--- START ---
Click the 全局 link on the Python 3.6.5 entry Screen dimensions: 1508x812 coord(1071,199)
--- END ---
--- START ---
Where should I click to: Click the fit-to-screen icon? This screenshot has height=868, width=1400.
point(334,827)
--- END ---
--- START ---
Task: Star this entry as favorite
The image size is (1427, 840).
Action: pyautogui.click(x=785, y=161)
--- END ---
- [Exercise goal] Reproduce each line of the records in which the word "entry" appears.

- [Task answer]
Click the 全局 link on the Python 3.6.5 entry Screen dimensions: 1508x812 coord(1071,199)
Task: Star this entry as favorite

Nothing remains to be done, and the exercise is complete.